§ **Description of the task**: The response must be the exact lines from the one that contains "The image size is (1811, 693)." through the end of the material, with no pictures and no additional lines.
==========
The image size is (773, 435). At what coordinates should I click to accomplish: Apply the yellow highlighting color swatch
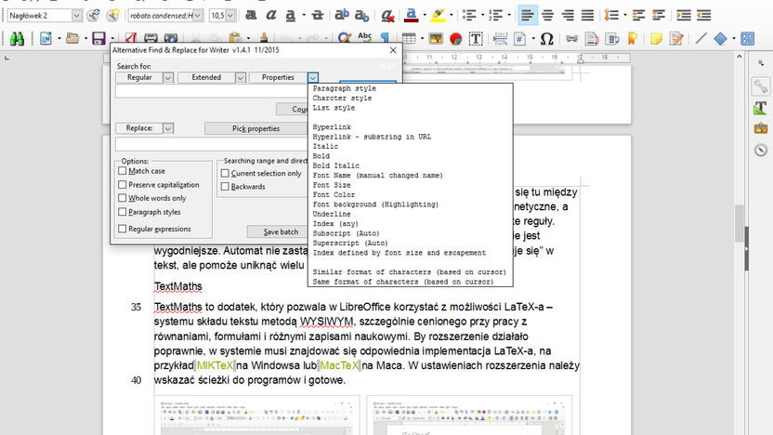(438, 16)
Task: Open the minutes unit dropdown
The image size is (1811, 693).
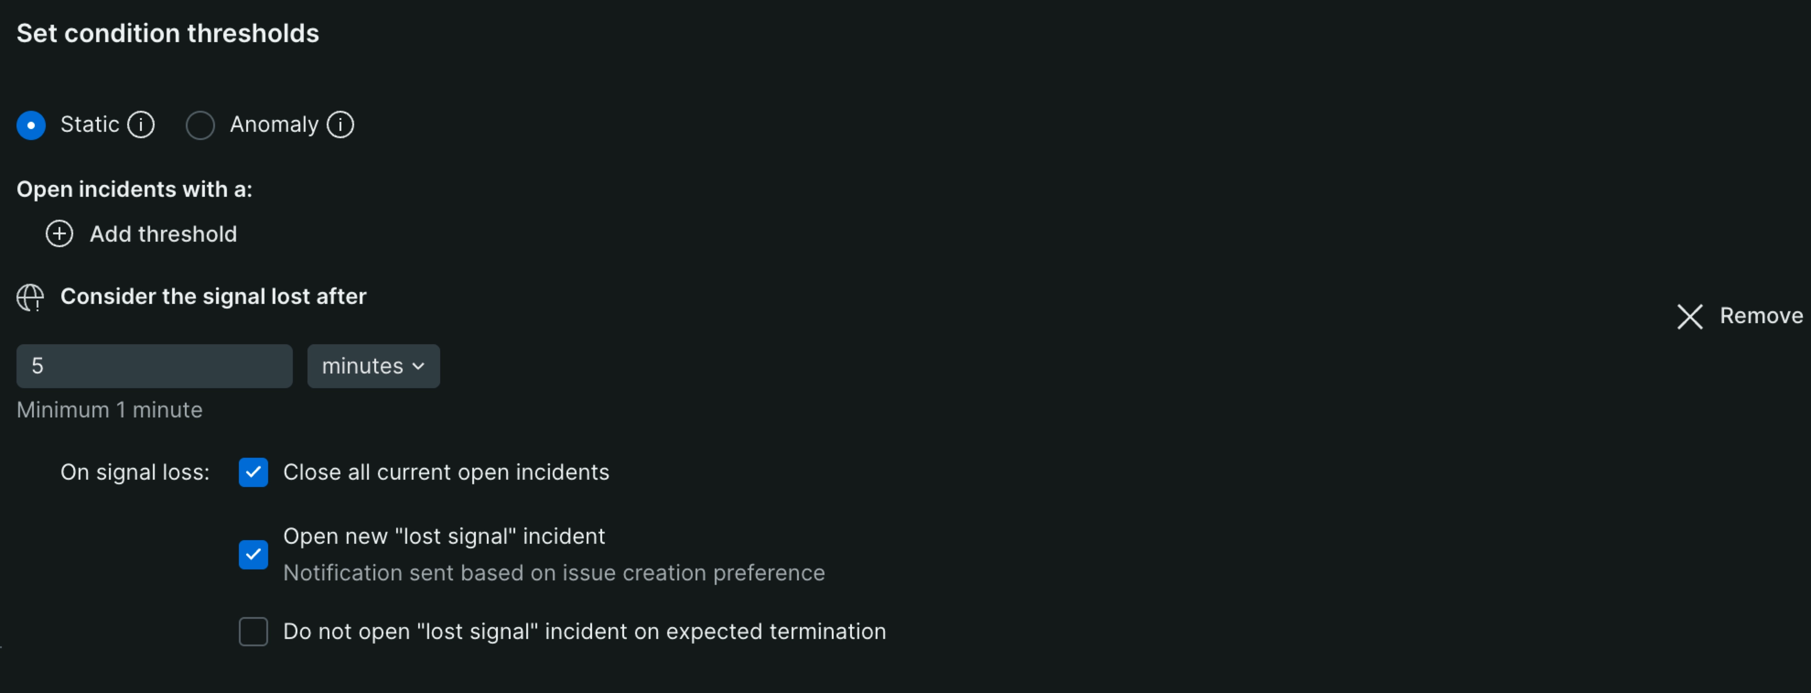Action: [373, 367]
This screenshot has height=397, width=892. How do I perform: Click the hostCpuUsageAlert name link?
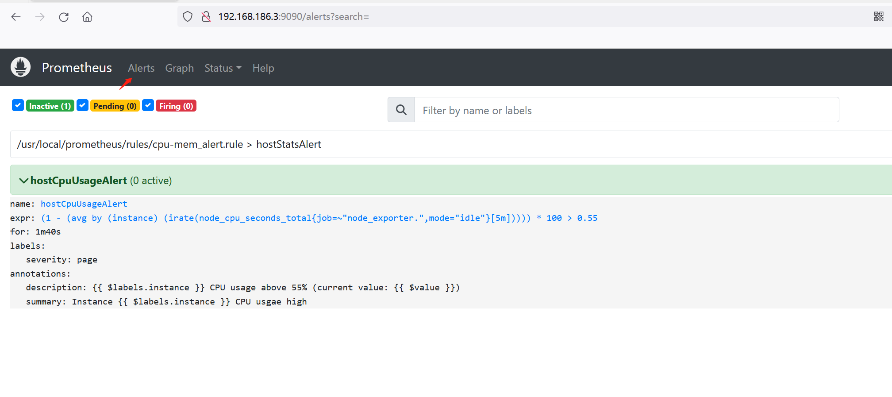[84, 204]
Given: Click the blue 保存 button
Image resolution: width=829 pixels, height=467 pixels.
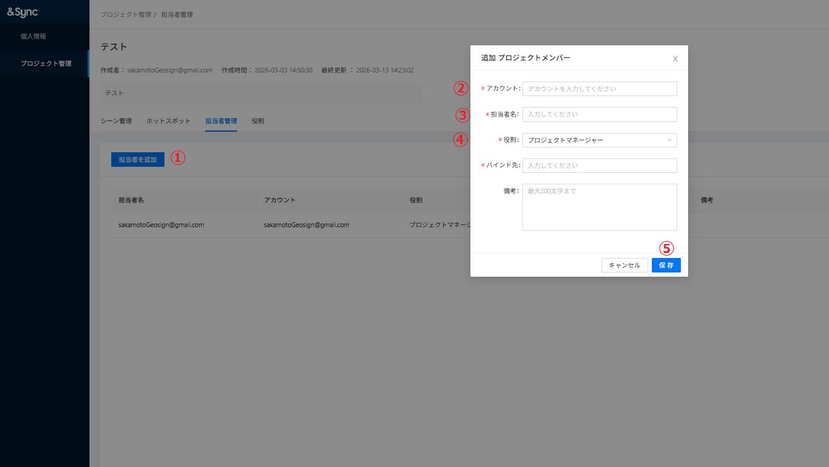Looking at the screenshot, I should click(x=666, y=265).
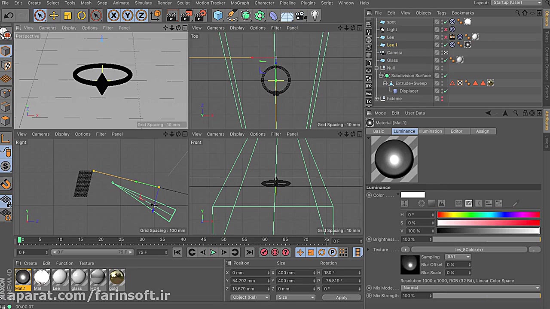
==========
§ **Result of the exercise**:
The image size is (1811, 693).
Action: [373, 367]
This screenshot has height=397, width=892. How do I perform: Click the hostCpuUsageAlert name link?
[84, 204]
Given: Click the blue 保存 button
Image resolution: width=829 pixels, height=467 pixels.
Looking at the screenshot, I should click(x=666, y=265).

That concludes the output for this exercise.